Hawkins’s claim that he might never eat calamari again was therefore particularly distressing for onlookers in Rhode Island, where fried calamari in 2014 was anointed the “official appetizer” of the state.

“Disavowing calamari forever would be very tragic, mostly for Mr. Hawkins, because he’d be missing out on one of the most loved appetizers of all time, for all time,” said Briana Hughes, vice president of operations for The Town Dock, a leading squid wholesaler based in Narragansett.

The fried calamari at Mastro’s, which goes for $21, is served with a zigzag of peppery, pink aioli and a tangy dipping sauce that is pleasantly reminiscent of the packaged duck sauce from a Chinese American takeout joint.
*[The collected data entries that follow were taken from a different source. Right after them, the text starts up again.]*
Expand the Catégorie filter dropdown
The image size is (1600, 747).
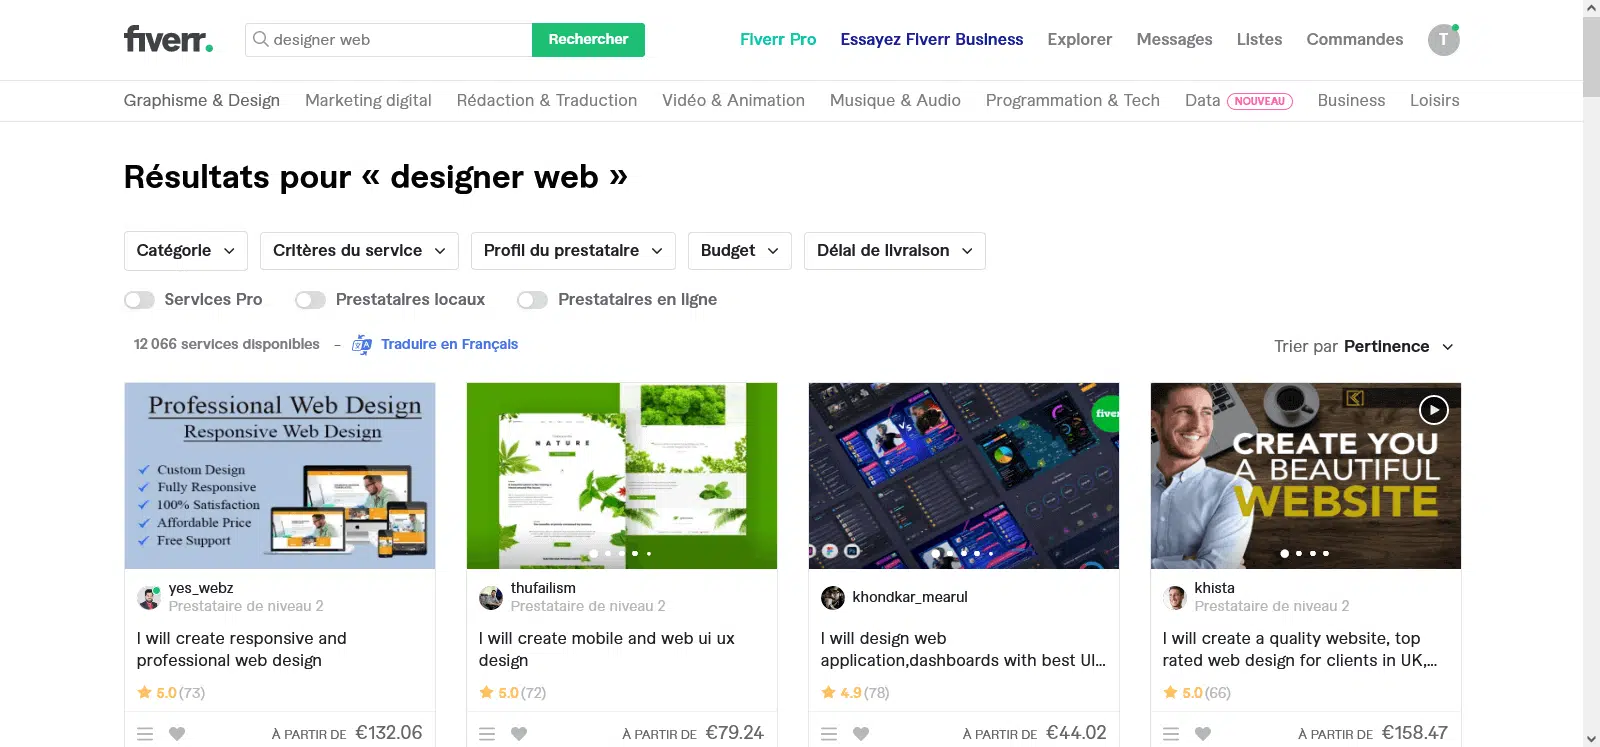[x=186, y=251]
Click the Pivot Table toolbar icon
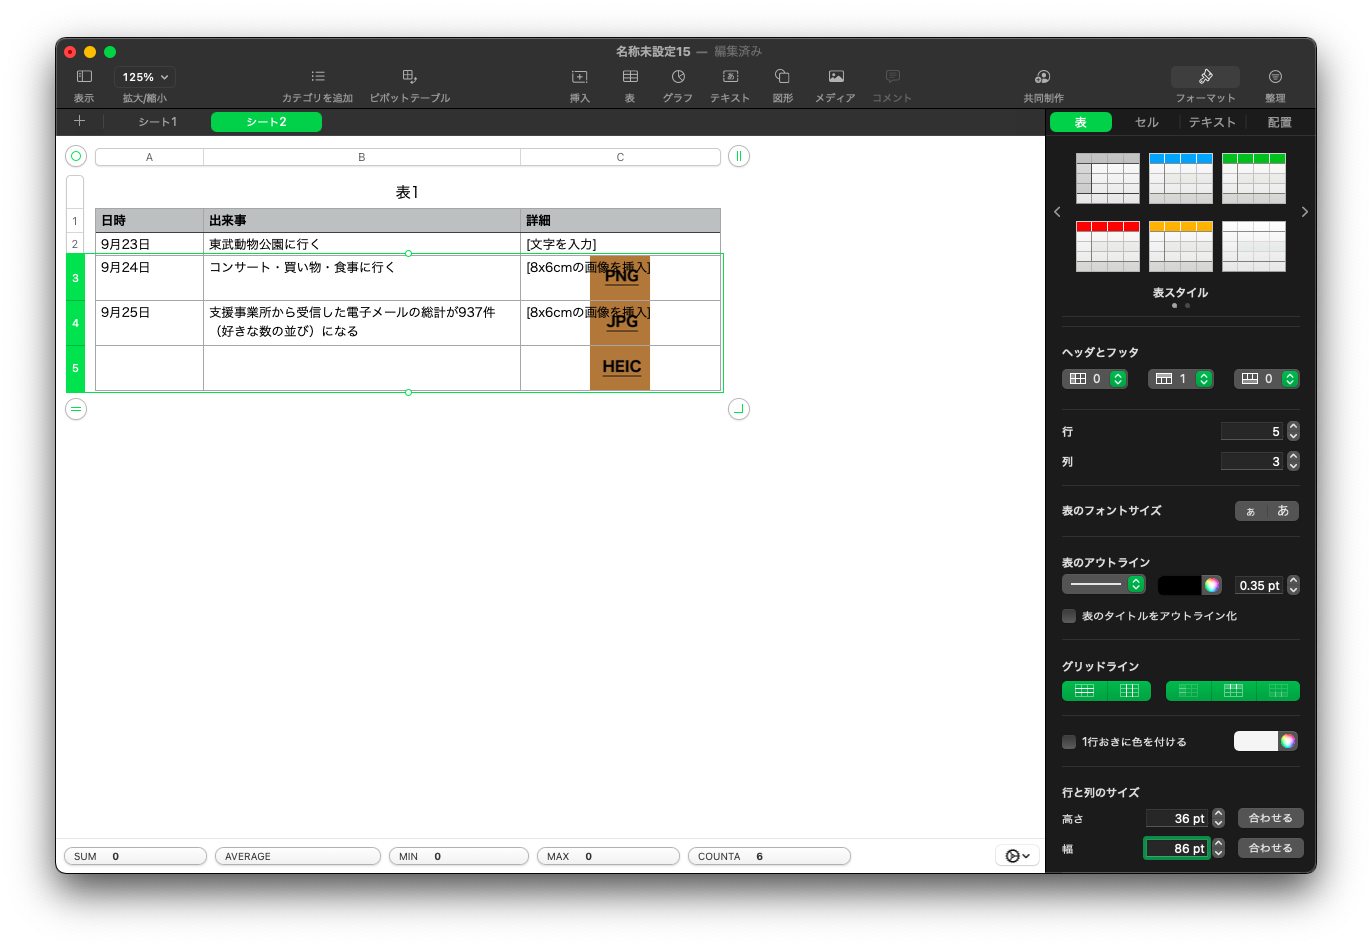The height and width of the screenshot is (947, 1372). click(x=409, y=77)
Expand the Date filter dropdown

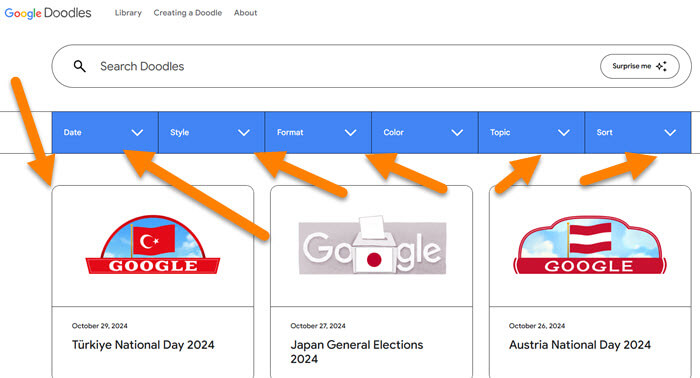coord(105,133)
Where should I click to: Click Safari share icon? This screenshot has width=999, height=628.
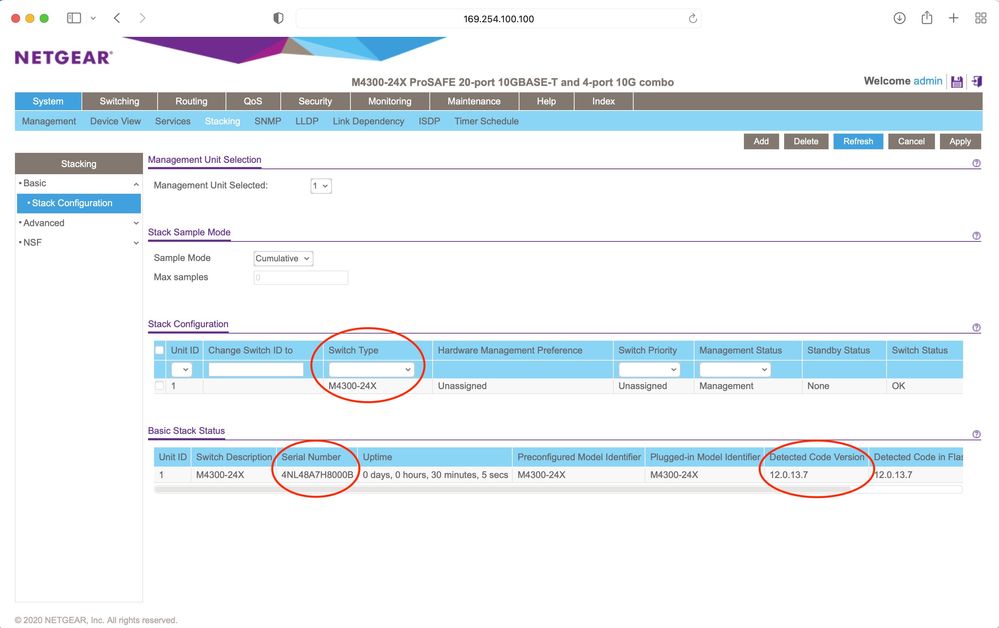click(x=927, y=18)
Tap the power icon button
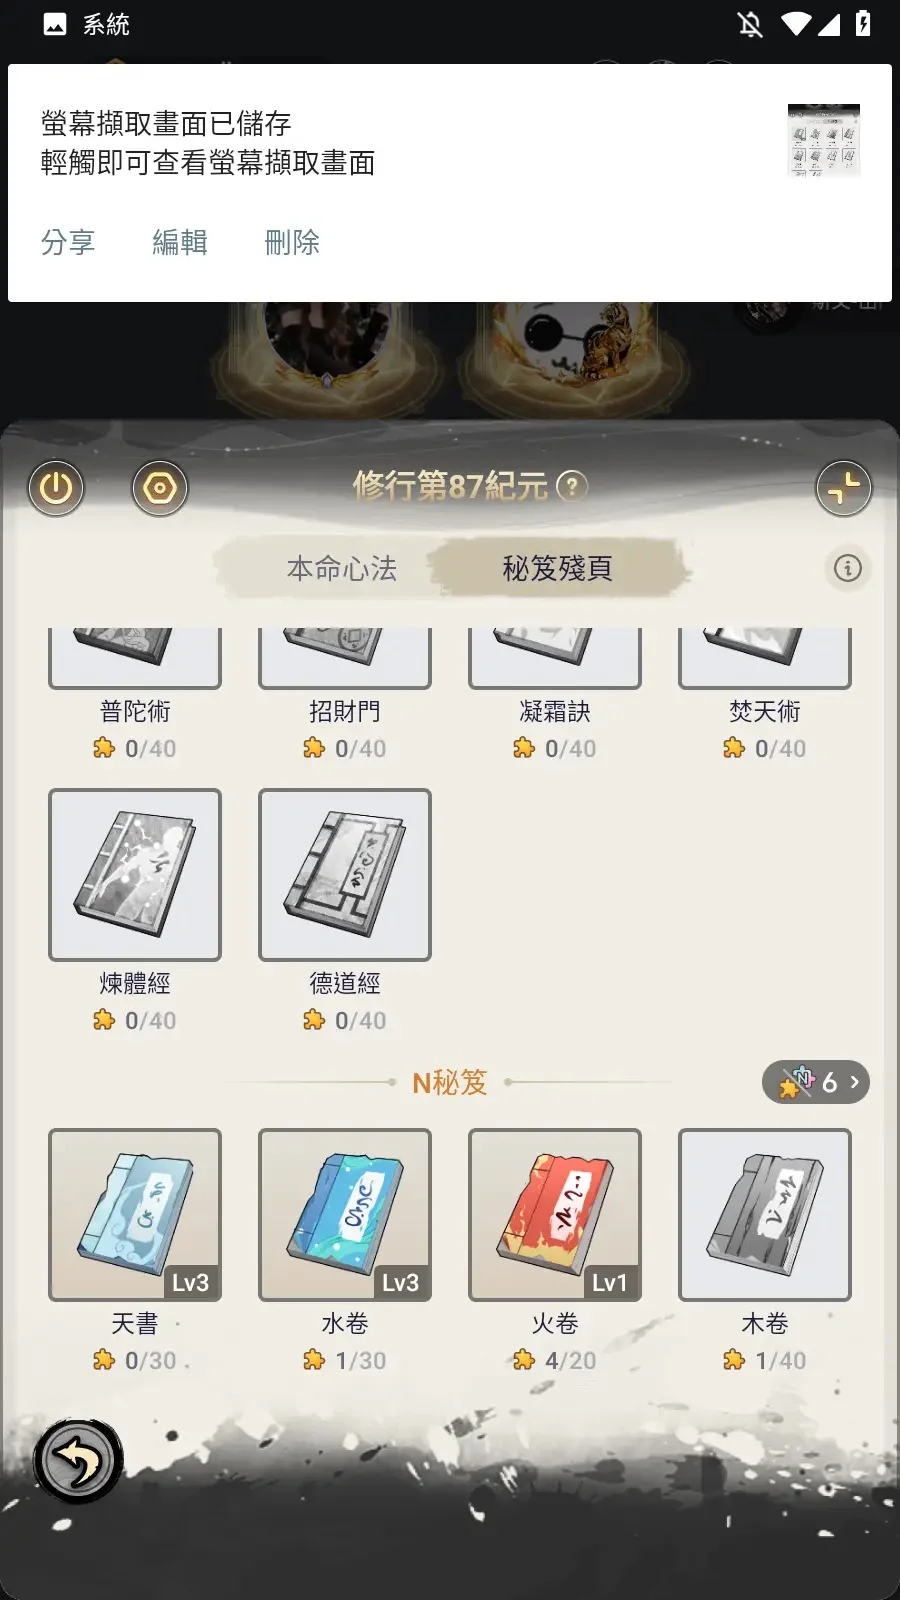This screenshot has width=900, height=1600. [x=56, y=488]
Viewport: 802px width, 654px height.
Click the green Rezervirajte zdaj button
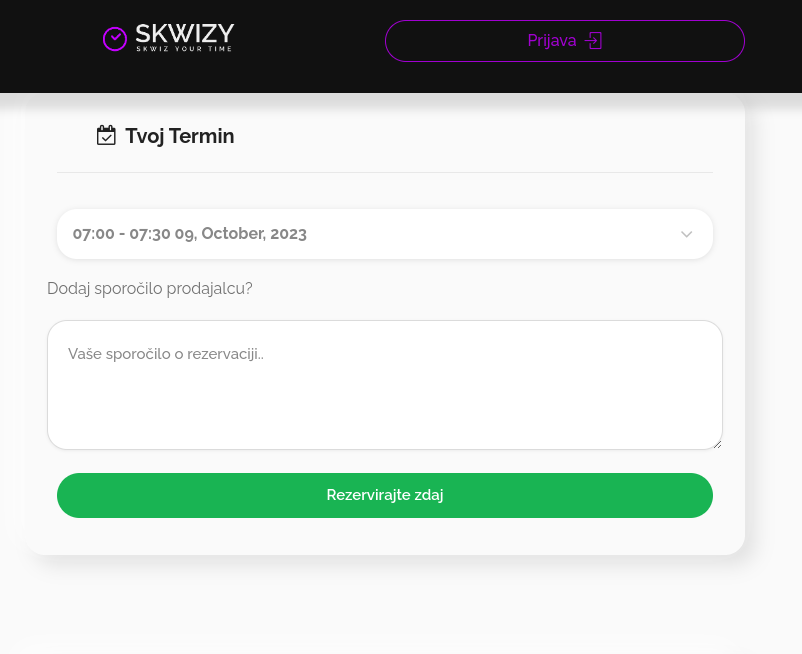coord(384,495)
Bits of scallion punctuate the Asian vibe.

On Sunday, a Mastro’s employee politely cast doubt on the idea that the restaurant might have caused the illness, citing its intense safety protocols. The staffer, who spoke on the condition of anonymity because he was not authorized to officially speak for Mastro’s, said restaurants in general were more likely to arouse suspicion when they had some rooting interest against the athlete customers.

The employee said that the Boston Red Sox had dined at the restaurant a few years back when they were playing the Houston Astros in the playoffs. They left, of course, as happy, healthy customers — even if the waiters and kitchen staff were all fans of the home team.

“Now, if they wanted to drink, we certainly didn’t stop them,” the employee said.

There was understandably no booze on the Huskies’ receipt, though there were 21 lemonades and seven Shirley Temples.

If Connecticut held any lasting grudge against the restaurant, they did not voice it. Instead they let their stomachs do the talking. And according to the representative of Mastro’s, they spoke volumes.

On Sunday night, the night before the championship game, the Huskies called in a delivery that included eight more orders of fried calamari.